Well the two remaining juvenile Paratilapia polleni I have been growing for almost two years are mature now. I have one male and one female. I keep them in separate tanks in my office to keep them from killing each other but now I would like to breed them. I would appreciate any advice from anyone who has already bred them. Mainly I was looking for:
What size tank is recommended?
Any particular water conditions?
Suitable substrate for spawning?
Any particular conditioning feeds?
And most importantly.... How do I keep them from killing each other?

Thanks
Andy


----------



## duaneS (Aug 31, 2006)

This is the $64,000 question Andy, how to keep them from killing each other. I had a pair that bred a few years back in regular Milwaukee pH 7.5 tap water in a 150 gal tank, but because they were with a raucous community of Central Americans, the eggs didn't survive. If the pair can't be trusted together, you might try the egg crate divider method. Since Paratilapia like to hang their spawn on roots or things like that, they may want to attach the eggs to the egg crate, especially if that was the only type structure like it in the tank. 
At least in that way you protect your female in case he gets too aggressive.


----------



## Narwhal72 (Sep 26, 2006)

Thanks for the advice duane. I had considered the eggcrate divider but unfortunately both male and female are about the same size.

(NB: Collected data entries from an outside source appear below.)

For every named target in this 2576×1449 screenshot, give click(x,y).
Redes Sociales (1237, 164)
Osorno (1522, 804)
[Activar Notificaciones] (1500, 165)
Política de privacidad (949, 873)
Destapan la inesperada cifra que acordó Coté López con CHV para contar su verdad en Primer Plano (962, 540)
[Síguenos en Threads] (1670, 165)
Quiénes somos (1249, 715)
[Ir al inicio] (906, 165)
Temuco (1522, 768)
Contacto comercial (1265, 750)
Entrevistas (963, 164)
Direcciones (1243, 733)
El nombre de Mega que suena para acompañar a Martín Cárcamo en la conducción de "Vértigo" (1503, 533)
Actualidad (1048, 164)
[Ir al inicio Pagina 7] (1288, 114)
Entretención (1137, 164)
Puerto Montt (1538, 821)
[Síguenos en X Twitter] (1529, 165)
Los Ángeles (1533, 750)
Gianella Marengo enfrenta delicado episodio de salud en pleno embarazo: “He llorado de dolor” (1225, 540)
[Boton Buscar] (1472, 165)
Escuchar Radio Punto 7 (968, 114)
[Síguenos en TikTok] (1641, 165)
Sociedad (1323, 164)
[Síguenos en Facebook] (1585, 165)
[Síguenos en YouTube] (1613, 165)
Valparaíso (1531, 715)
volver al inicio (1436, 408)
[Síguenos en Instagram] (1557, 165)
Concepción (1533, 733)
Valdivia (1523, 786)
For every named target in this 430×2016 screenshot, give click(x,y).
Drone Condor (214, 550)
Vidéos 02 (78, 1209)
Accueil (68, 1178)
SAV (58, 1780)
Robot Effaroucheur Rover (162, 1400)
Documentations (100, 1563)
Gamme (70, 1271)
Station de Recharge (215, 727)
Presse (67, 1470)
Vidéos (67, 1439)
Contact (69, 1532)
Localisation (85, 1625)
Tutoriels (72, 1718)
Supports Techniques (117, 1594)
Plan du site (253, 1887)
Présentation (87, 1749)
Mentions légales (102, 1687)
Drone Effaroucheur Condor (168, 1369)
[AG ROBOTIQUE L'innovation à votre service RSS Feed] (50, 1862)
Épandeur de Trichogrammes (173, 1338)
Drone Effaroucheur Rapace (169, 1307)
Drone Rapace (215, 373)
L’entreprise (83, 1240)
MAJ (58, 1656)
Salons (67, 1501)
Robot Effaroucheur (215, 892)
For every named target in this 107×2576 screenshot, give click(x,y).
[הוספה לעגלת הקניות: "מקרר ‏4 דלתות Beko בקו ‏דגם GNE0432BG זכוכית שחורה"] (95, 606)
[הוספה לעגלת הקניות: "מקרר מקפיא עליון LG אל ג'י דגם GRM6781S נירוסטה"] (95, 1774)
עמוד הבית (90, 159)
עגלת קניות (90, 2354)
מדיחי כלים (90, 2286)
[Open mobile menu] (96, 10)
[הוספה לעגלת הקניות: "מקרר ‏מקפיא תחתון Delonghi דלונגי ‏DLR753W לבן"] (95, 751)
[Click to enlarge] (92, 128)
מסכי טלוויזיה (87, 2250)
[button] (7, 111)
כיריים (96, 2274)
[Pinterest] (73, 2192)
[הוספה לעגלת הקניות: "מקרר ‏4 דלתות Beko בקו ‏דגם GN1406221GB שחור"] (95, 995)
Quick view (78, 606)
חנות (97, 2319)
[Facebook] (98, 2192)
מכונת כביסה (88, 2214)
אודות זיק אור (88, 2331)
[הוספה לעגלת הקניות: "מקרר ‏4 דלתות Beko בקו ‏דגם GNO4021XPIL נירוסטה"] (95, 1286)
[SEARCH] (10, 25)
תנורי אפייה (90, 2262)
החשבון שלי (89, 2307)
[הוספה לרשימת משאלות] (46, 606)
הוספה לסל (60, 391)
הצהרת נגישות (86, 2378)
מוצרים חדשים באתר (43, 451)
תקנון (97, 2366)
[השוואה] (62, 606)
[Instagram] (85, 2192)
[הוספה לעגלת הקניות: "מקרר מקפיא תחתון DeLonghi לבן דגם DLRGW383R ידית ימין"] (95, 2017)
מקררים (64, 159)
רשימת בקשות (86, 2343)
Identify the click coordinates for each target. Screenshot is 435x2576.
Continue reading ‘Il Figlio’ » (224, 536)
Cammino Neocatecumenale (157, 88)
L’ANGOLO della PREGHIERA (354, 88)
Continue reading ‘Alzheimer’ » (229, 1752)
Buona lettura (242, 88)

I think I may give them another 6 months to see if the male can put on some more size and then try it. 
Thanks
Andy


----------



## duaneS (Aug 31, 2006)

They would be able to spawn, even though on opposite sides of the barrier, especially if they hang the eggs on it.. I know some people like to put a "door" for a smaller female, but not needed.


----------



## Narwhal72 (Sep 26, 2006)

I hadn't thought about keeping them fully divided. I may give that a try. Thanks.
Andy


----------